Knowing you are monitored for treated prostate cancer Which could return

And now you have just had major surgery for bowel cancer 

Well just how would you feel ?

And if it were your loved one, your soul mate 

If it disrupted your life, your future plans 

On oh so many levels 

Would you just fight on ?

Of course you would 

But sometimes the fight seems to defeat you

For a little while 

Until you gather strength and fight on again

And we all need the support of friends and family to regather that strength 

But sometimes we can’t pass our fears to family or even close friends 

They struggle with their own fears and you need to be strong for them

A strength you dont really feel 

And it’s difficult to find who you can tell of your fears 

I’m sure we are not alone in this dilemma 

Sandra


----------



## patp (Apr 30, 2007)

No one can say how they feel until they experience it Sandra. All I can say is that you are bloody amazing. Albert must be so strong and you both must have the most enduring relationship.
I certainly hope that I never have to go through what you are. If I do I hope I manage to endure it and be as strong as you both are. Well, that is most of the time. We are allowed to let go sometimes.


----------



## aldra (Jul 2, 2009)

Yes and at Christie’s you meet some amazing people 

who are going through much worse 

At least we are old, many of them are so much younger and have young families to support and should have a long life ahead of them 

I guess the disadvantage of being older is that often your dearest friends who you were able to confide in have died 

How often I wish that I could talk, laugh and be with them again 

I guess we fear the unknown and the uncertainty 

Which is in itself strange as nothing in this life is ever certain, and you would think by our age we would have learnt that 

I guess we just imagine certainty and are shocked when it is disrupted by events beyond our control 

As it so frequently is for all of us

Sandra


----------



## HermanHymer (Dec 5, 2008)




----------



## patp (Apr 30, 2007)

Not sure what happened there Viv. My email notification contained a huge link which I was scared to click on.


----------



## aldra (Jul 2, 2009)

I understand that when I post

I’m open to attacks 

It’s all me

It probably is 

But it’s never meant to be

It’s a me unknown to me

Afraid, unsure , trying hard to support Albert 

Without letting him know I’m so afraid this new cancer will take him from me 

And now there is three

And I’m already struggling with two 

And how I wish it was me 

And not him

But he seems fine 

So why am iso anxious

Sandra


----------



## barryd (May 9, 2008)

Try to remain positive, Albert seems invincible!
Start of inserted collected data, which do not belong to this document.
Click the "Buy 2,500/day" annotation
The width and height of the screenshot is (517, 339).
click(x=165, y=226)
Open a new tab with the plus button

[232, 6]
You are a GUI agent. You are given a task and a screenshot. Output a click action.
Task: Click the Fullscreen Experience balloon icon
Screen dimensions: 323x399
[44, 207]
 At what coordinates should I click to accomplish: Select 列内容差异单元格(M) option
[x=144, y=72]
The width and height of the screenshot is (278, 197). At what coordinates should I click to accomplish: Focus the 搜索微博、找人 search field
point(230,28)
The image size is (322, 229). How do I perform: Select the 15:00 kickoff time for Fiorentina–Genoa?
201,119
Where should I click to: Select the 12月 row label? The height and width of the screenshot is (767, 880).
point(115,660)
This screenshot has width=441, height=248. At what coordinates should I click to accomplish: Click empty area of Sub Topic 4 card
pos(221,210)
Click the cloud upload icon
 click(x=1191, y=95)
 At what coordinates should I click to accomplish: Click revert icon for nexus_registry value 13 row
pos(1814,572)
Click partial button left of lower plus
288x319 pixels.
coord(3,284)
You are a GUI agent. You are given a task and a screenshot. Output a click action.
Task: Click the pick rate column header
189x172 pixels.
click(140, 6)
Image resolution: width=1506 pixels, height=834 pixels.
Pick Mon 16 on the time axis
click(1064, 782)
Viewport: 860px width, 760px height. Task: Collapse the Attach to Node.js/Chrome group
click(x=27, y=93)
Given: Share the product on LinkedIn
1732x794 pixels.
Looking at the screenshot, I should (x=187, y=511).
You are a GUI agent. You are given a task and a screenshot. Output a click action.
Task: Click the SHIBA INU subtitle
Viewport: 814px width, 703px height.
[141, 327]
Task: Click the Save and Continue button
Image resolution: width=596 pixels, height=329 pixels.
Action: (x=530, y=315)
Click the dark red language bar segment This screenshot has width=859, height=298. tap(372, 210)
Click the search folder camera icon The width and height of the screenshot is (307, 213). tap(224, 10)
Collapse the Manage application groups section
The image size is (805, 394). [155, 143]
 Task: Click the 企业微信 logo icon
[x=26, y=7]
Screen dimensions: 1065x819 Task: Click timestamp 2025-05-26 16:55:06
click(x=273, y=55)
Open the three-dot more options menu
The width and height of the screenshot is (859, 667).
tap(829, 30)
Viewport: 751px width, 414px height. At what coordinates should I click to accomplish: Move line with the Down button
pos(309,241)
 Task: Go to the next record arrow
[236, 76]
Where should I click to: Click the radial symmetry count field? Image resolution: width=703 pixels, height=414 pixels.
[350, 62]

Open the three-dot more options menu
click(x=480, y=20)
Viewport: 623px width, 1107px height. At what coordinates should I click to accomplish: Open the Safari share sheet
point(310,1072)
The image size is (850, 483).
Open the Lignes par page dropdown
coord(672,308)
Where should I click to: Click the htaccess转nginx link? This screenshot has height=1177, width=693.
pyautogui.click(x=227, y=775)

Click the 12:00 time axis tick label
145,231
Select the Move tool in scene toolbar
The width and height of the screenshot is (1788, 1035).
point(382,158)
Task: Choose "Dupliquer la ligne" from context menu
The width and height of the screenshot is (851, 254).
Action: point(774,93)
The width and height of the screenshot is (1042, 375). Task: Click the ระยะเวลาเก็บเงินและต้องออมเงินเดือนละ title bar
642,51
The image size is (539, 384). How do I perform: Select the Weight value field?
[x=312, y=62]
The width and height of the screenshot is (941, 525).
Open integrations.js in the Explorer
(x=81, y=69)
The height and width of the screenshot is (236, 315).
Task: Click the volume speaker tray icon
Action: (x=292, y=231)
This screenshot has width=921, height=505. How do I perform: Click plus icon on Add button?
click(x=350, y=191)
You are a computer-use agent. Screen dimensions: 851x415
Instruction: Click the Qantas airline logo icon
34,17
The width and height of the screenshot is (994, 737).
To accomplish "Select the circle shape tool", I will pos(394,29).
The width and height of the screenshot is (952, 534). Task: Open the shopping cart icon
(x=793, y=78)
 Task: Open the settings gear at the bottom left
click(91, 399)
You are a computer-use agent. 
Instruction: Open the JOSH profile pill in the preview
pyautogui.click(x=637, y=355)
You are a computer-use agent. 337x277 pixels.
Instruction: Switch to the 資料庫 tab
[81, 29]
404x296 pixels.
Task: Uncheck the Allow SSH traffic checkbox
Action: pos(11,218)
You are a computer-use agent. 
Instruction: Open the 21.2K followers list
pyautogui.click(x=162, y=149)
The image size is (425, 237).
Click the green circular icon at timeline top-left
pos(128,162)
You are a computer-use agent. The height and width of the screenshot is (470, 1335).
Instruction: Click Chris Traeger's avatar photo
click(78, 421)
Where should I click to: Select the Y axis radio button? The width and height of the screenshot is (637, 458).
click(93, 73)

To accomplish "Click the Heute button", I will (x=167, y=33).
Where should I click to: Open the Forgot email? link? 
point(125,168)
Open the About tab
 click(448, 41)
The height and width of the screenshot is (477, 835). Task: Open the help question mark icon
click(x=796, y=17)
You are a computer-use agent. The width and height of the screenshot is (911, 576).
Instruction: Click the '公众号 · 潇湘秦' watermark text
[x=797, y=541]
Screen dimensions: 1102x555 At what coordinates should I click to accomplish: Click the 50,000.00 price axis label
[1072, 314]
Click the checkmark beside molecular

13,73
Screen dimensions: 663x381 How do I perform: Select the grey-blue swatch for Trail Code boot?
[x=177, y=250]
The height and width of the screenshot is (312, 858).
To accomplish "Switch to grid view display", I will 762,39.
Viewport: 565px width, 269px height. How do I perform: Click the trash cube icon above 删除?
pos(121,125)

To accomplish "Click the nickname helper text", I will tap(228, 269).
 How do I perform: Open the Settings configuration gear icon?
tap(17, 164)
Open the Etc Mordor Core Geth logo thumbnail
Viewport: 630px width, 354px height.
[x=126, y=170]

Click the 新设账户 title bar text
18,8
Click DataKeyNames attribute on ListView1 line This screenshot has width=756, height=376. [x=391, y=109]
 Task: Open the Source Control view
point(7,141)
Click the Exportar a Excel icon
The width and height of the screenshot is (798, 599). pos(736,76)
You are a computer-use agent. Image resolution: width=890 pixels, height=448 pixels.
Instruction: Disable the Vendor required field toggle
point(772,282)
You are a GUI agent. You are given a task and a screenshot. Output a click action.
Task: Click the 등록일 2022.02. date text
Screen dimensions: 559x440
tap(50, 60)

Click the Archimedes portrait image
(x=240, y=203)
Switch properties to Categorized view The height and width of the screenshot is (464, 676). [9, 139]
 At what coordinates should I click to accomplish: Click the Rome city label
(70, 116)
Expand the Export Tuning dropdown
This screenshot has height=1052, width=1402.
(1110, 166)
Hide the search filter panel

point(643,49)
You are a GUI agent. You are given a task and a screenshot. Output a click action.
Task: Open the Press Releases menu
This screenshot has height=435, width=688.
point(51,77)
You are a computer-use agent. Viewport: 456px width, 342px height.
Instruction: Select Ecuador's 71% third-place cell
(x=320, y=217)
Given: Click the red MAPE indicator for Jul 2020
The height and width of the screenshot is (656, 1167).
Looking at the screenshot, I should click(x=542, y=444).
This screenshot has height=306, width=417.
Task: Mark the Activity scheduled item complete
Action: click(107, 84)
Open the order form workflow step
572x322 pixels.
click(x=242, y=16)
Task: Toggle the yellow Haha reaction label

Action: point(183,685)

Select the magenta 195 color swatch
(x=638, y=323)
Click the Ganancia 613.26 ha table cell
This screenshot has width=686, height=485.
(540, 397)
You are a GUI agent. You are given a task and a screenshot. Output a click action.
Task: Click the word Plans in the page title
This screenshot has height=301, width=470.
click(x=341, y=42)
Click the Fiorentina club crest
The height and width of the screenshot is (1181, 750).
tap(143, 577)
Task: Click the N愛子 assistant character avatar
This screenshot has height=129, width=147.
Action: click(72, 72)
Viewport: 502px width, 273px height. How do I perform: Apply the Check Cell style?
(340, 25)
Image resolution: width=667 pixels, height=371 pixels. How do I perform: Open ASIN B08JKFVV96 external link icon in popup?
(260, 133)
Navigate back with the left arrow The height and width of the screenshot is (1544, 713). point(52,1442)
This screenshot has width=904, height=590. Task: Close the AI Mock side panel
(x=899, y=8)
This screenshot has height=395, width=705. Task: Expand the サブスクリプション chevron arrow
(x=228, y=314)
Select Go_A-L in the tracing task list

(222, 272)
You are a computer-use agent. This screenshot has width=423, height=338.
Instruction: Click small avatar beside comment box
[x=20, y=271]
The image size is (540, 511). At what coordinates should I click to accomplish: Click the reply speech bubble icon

And it seemed like good news from the OP. None of us know how long we have. Its easy to say when you have not faced what you two have. You could have decades together! Just keep thinking that and try and enjoy life as difficult as it is for you.


----------



## patp (Apr 30, 2007)

As Barry says, Sandra, you have to count your blessings and try to stay positive. Think how Albert would feel if he knew you had all this anxiety inside you. And does it do any good? No it solves nothing. You are doing all that you can and remember that he might well have the gene, talked about by oncologists, that means he will just fight off each challenge. He will enjoy life much more if he has a positive you by his side.
People who believe in Spiritulism believe we are given challenges in this life that prepare us for the next life.


----------



## aldra (Jul 2, 2009)

Yep I’m better tonight 

It’s how it goes

Sometimes I just want to stop the world and get off

I’d never tell Albert that 

I just try to keep limping along

Sandra


----------



## Penquin (Oct 15, 2007)

Sandra, I am a great believer that you would not be subjected to it, if you could not cope.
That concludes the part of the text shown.